California Debt and Investment Advisory Commission
Living With an Issue: On-Going Debt Administration Seminar
April 19-20, 2007
The following information contains answers for a few questions that did not get asked during the April 19-20, 2007 CDIAC seminar, "Living With an Issue: On-going Debt Administration" seminar. Question cards were distributed to the class and collected at the end of the program.
The answers to the lingering questions are provided by Peter Shapiro, Managing Director, Swap Financial Group LLC and Keith Norris, Manager of Treasury and Debt Management, from the Metropolitan Water District of Southern California.
Q-Card: How are Swap advisors paid? On a fixed basis? By whom?
Norris - It is up to you. You can pay them on a negotiated fixed fee basis, or pay them through the price of a swap (typically in basis points). We have paid them directly through invoice payments.
Shapiro - The most common method is to pay the swap advisor out of the swap - i.e. to embed the advisory fee in the swap, and thus have the rate you are paying on the swap (generally, that is the fixed rate) be adjusted slightly higher to account for the fact the swap is shouldering the cost of the advisory fee. Typically, fees embedded in a swap raise the rate by one to five basis points (depending on the size and duration of the swap). Alternatively, you can pay a fixed fee directly to the swap advisor, but in our experience, only a minority of clients do this. Either method is totally acceptable, however.
Q-Card: Is it better for an entity to have a Swap Advisor for all Swap transactions or better on a deal by deal basis?
Norris - Again, up to you. We retain our swap advisors on a contract basis, and compensate them through hourly fees and transaction costs. We have also used multiple swap advisors.

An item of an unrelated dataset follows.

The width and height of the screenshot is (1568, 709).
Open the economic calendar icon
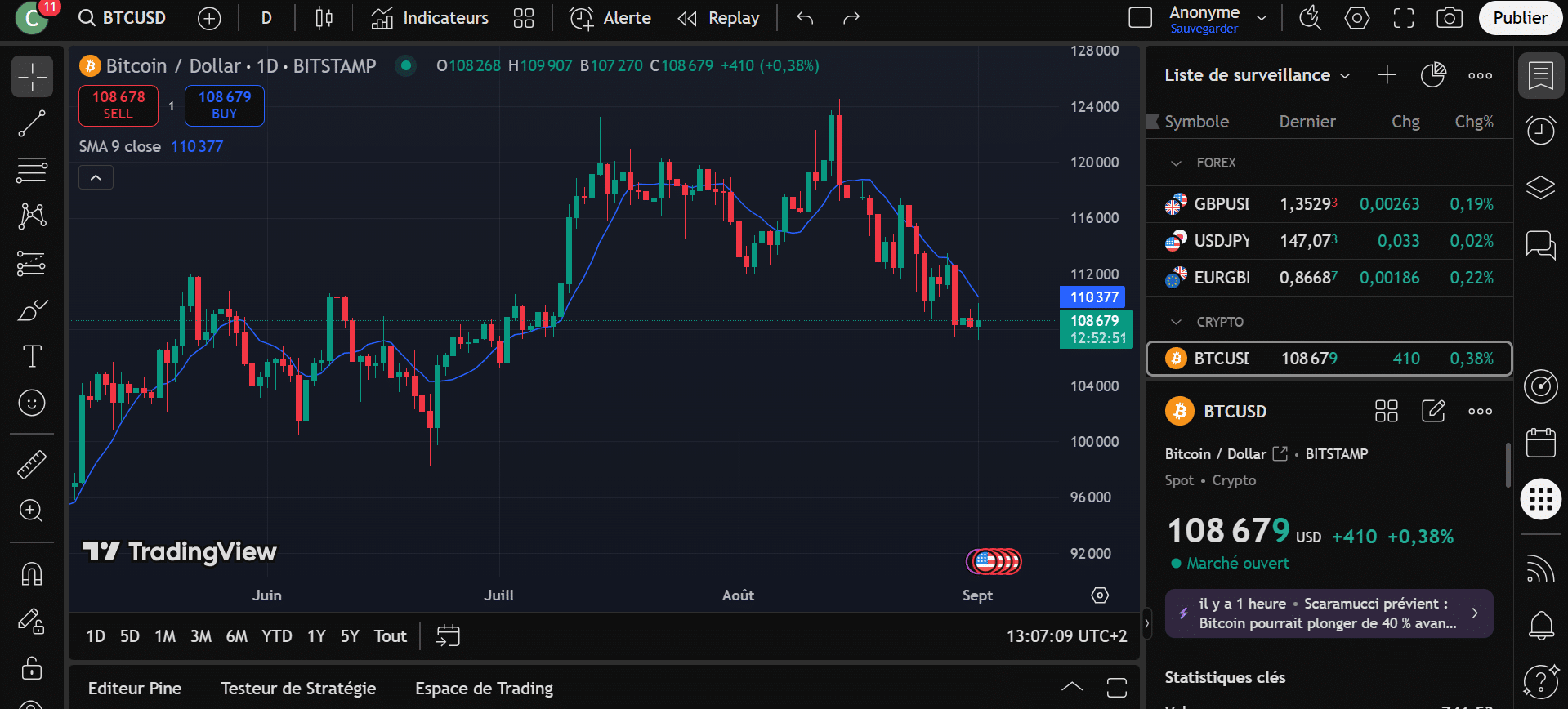click(x=1540, y=444)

Shapiro - We generally think that best practice is to have a swap advisor for all transactions, though practice does vary. The advantage in having a single, consistent advisor is that they tend to have a better feel for your needs and practices over time, and they get to know your history and hot button issues better. We think there's a genuine value for the client in continuity in advisory relationships. There are two other practices: Some clients hire an advisor for a single transaction, and once the transaction is over, they may never call for the advisor's services again. The disadvantage is the swaps are long-term two-way commitments, and it's often better to have an advisor "on call", to help monitor and evaluate possible changes. The other practice among certain very active swap users is to use multiple advisors, and to alternate which one to use. This is fine for big, sophisticated clients, but is less applicable for the rest of the universe.

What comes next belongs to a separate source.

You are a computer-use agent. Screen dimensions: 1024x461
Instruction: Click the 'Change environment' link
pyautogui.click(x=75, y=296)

Q-Card: If you want to refund a transaction that has a Swap, how easy or difficult is it to unwind the Swap or roll the Swap to the refunding?
Norris - Depends, if you are still in the escrow period, more problematic with the tax attorneys if the escrow period is still in effect, not sure if you can even do it. If the escrow period is over, then you have the option to continue to "use" the prior swap with the new transaction, or as always you can terminate the swap at your preference. If the prior transaction does not have an escrow, then you can always terminate the swap, or keep it one. Best to discuss this matter with your tax attorneys.
Shapiro - Generally, this is doable, a swap can be associated with any of a number of transactions. if the underlying bonds are to be refunded, it is generally possible to transfer the swap to a new set of bonds, or to terminate the swap and take into account the termination payments received or made in the new refunding transactions. It's important to have good lawyers on this, and all bond counsel are not equally adept at understanding the nuance of the law, especially because the isn't very clear. A good swap advisor will generally have seen many permutations of this type of transaction, and be a valued member of the team in analyzing alternatives.